= EXERCISE DATA =
=-=-=
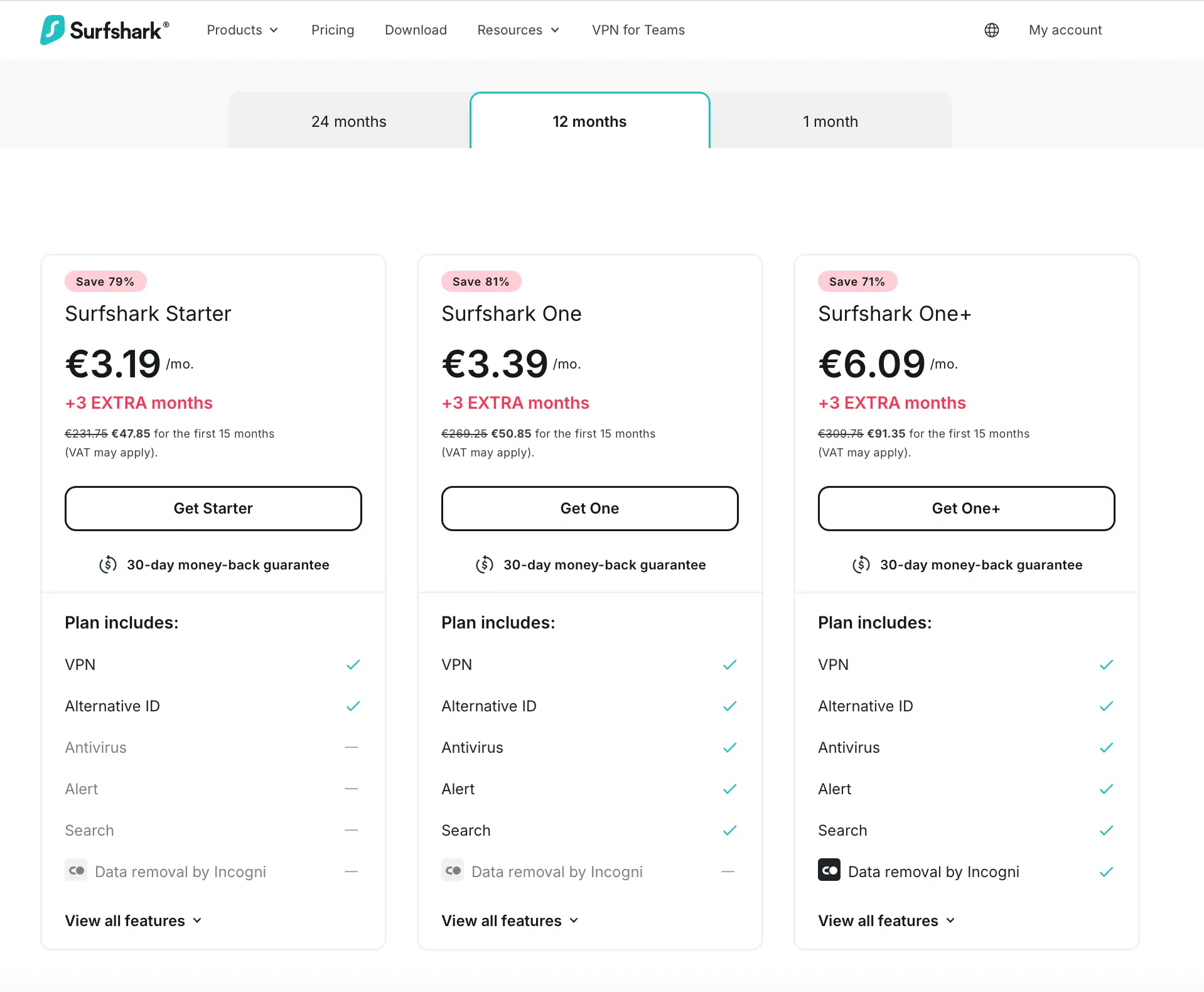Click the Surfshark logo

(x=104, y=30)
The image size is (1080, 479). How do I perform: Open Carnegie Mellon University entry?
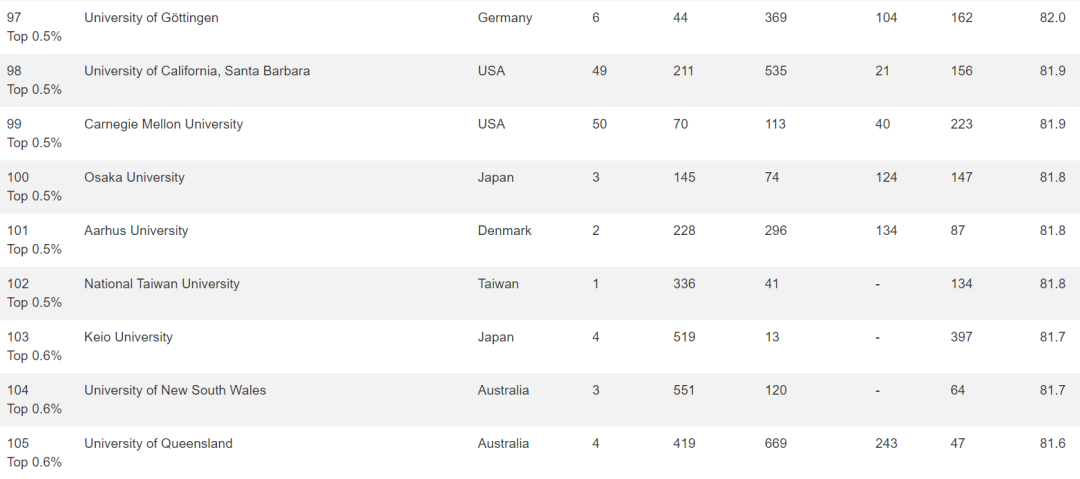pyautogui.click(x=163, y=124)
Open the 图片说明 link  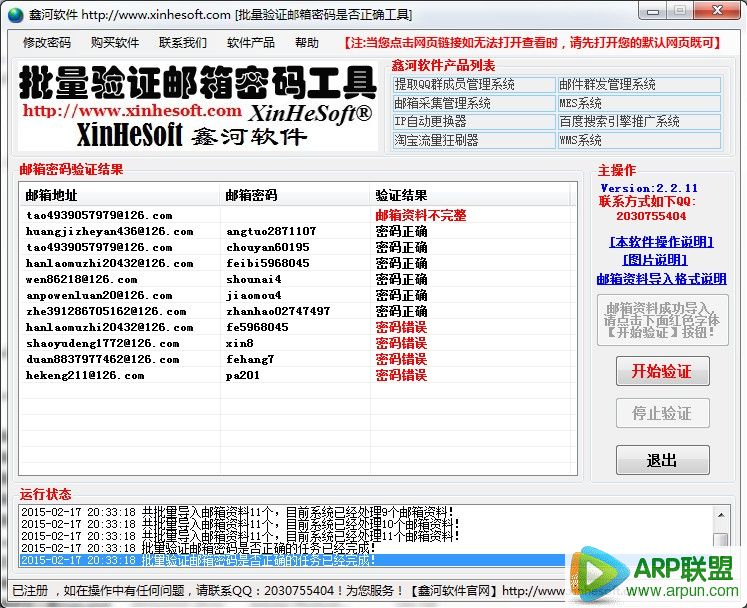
=-=-=
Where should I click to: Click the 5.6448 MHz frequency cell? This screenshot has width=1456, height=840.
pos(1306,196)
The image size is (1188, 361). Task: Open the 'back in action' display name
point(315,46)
=-=-=
= PROBLEM STATEMENT =
Leaving out each picture, repeat exactly the lines above from the one that contains "The image size is (1080, 479)." through the one that contains "Open the 图片说明 link".

= SOLUTION TO THIS TASK =
The image size is (1080, 479). How do I perform: Open Carnegie Mellon University entry?
pyautogui.click(x=163, y=124)
Open the 图片说明 link  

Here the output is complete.